#### EXTRACTED DATA:
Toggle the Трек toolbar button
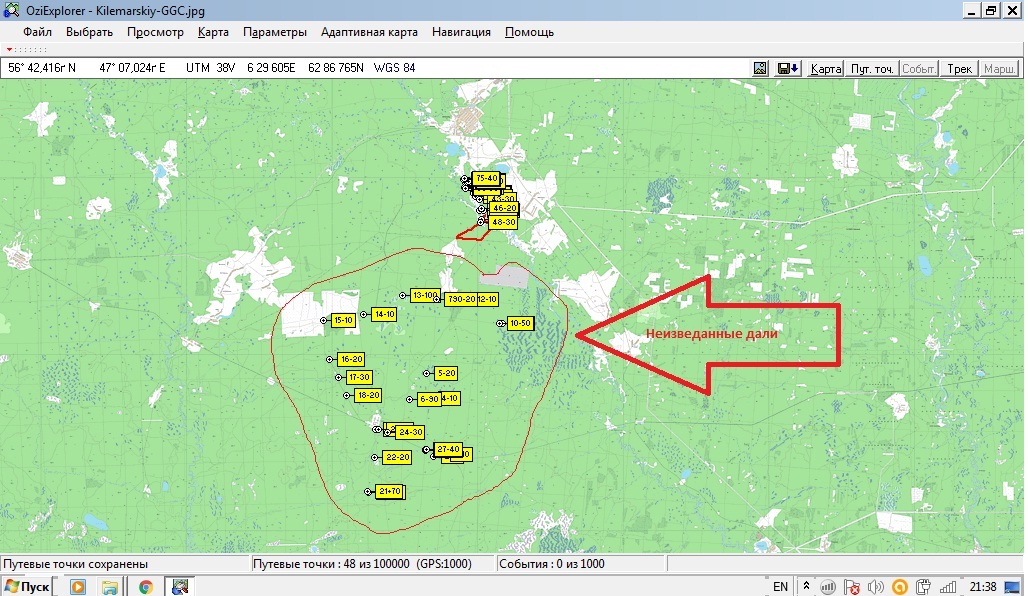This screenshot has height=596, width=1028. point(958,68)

* * *

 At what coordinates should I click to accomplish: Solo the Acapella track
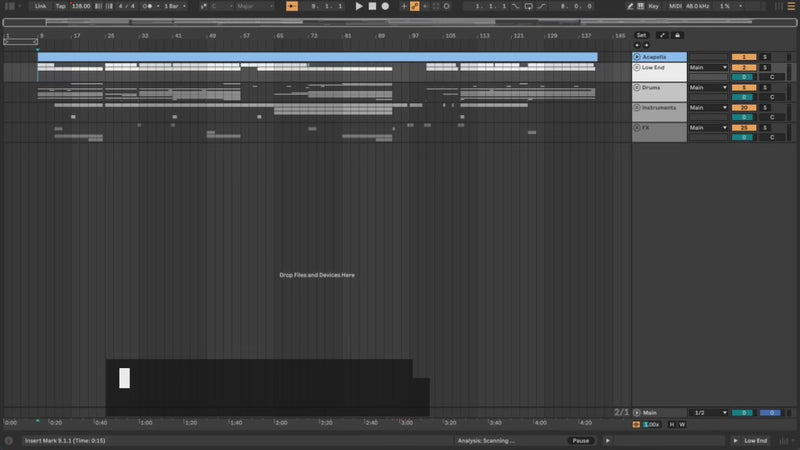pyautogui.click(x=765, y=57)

==

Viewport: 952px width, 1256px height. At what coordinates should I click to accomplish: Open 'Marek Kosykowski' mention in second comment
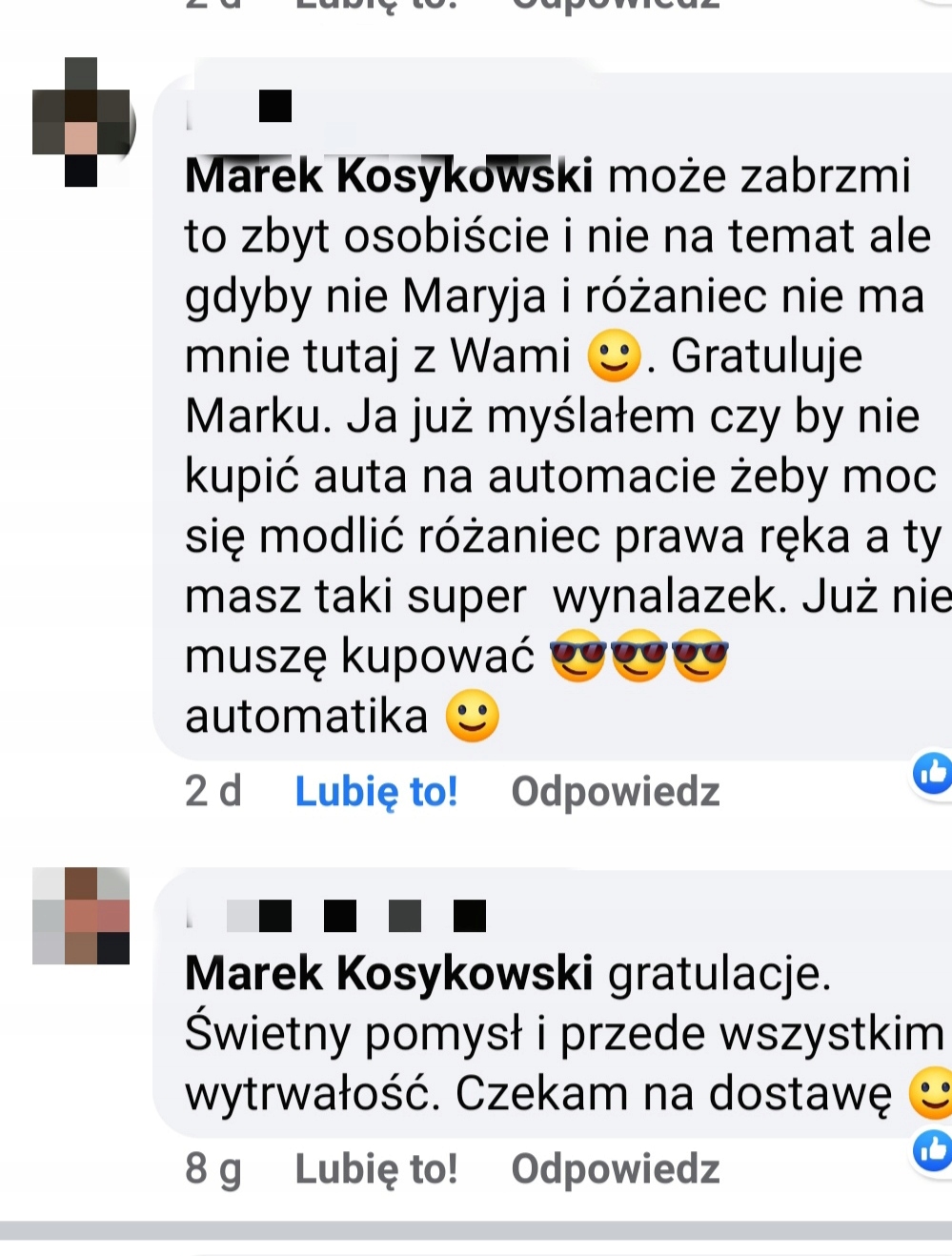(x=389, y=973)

#### WHAT YOU HAVE TO DO:
Echo the lines from the one with "Viewport: 952px width, 1256px" to the one with "(x=389, y=973)", both ends included, and leave the pictures out.

#### RESPONSE TO THIS EXERCISE:
Viewport: 952px width, 1256px height. At what coordinates should I click to accomplish: Open 'Marek Kosykowski' mention in second comment
(x=389, y=973)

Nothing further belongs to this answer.